The trailing hand should be holding the naginata where the upper leg meets the groin. The forward foot should be pointing forward, directly at the opponent, the trailing foot is behind, at 90 degrees, pointing to the right.

This is a mid-guard position, which can be used for engagement or disengagement. It is a convenient position, used a lot in Naginata.

==Kenjutsu==
Because this stance offers a good balance of defense and offense, many traditional styles of kenjutsu (sword techniques) use chūdan as a basic stance, the only variation being the footwork. Generally, a much more grounded base is required to cut with power, stability, and focus. Some traditional styles may even assume zenkutsu dachi, where the feet are much wider apart, as part of this stance.

In contrast, the kenjutsu taught in the practice of aikido opts for a middle ground, where chūdan-no-kamae is assumed with the body otherwise in hanmi-dachi, a more neutral stance. The purpose is to reduce the possibility of an ai-uchi (simultaneous strike, usually resulting in mutual death), which often occurs harmlessly in kendo, but is generally undesirable in actual combat.

An additional advantage the stance offers in kenjutsu is to conceal the length of the user's sword. While this is not a consideration in kendo, as shinai are standardized, in actual combat sword lengths may vary, and because chūdan points the tip of the sword directly at the opponent's eyes, it can be difficult to accurately judge the length of the sword.

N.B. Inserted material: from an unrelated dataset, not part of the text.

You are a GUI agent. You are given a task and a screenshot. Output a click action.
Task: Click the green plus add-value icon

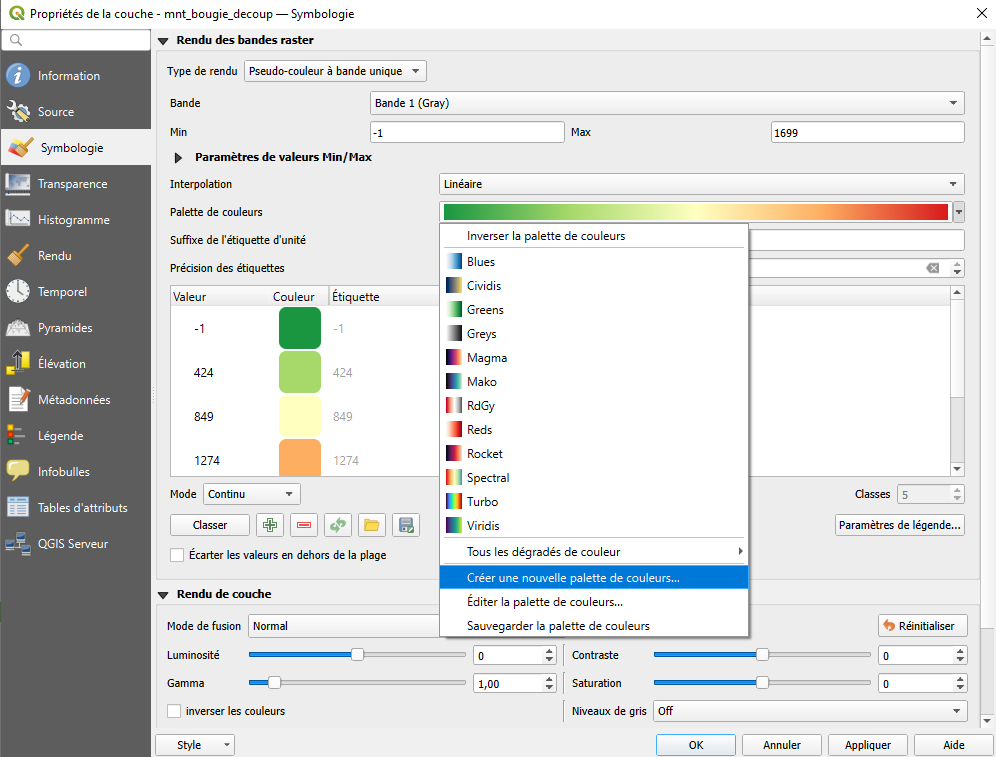pyautogui.click(x=268, y=525)
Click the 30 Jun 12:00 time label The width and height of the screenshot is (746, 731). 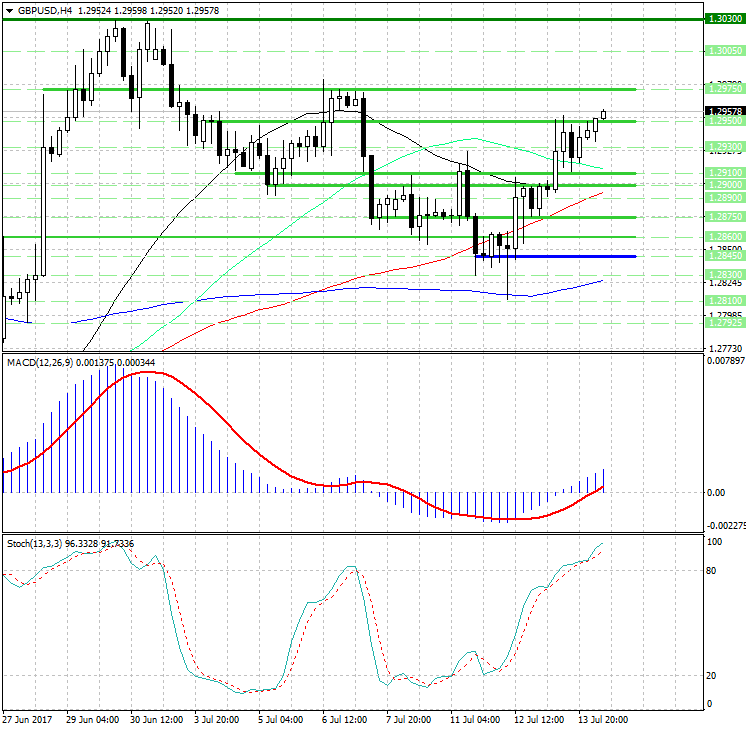coord(155,720)
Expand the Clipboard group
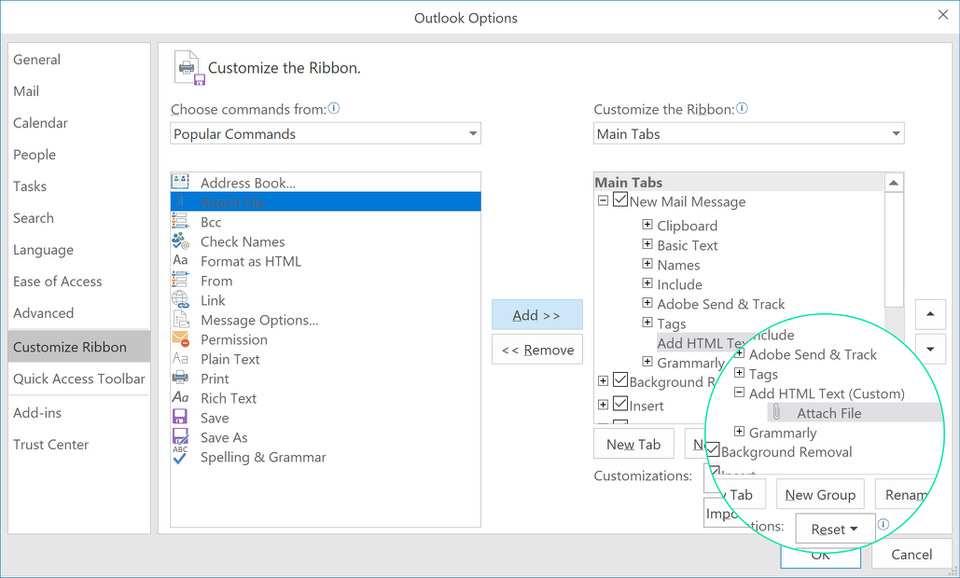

==Other kamae (positions)==
While chūdan is the most common and basic stance, many others exist. Some of the most standard and widely-practiced kamae include:
- Gedan-no-kamae ("lower stance")
- Jōdan-no-kamae ("upper stance")
- Hassō-no-kamae ("eight-direction stance")
- Waki-gamae ("under-arm stance")

Each of these have a hidari (左) left and migi (右) right version. When indicated, hidari or migi will be prefixed to the stance, e.g. hidari gedan-no-kamae (左下段の構え), and literally describes the position ("left lower stance").

Other stances exist, and as one extreme example, the art of Tenshin Shōden Katori Shintō-ryū practices all of these and at least twice as many others, almost none of which actually use the above names.

The five kamae are also called water (chūdan), fire (jōdan), earth (gedan), wood (hassō) and metal (waki) according to the Five Elements. Alternately, in Yagyu Shinkage, they are referred to as heaven (jōdan), man (chūdan), shadow (hassō), and light (waki), with earth (gedan) being mutually shared.

==Similar European techniques==

This stance is known as Eisenport or "Iron Gate" in German martial arts from the 14th-16th centuries. It is also similar to the Italian Posta di Breve or "short guard" stance (also called terza or the third stance, following Camillo Agrippa's naming conventions) from the same period.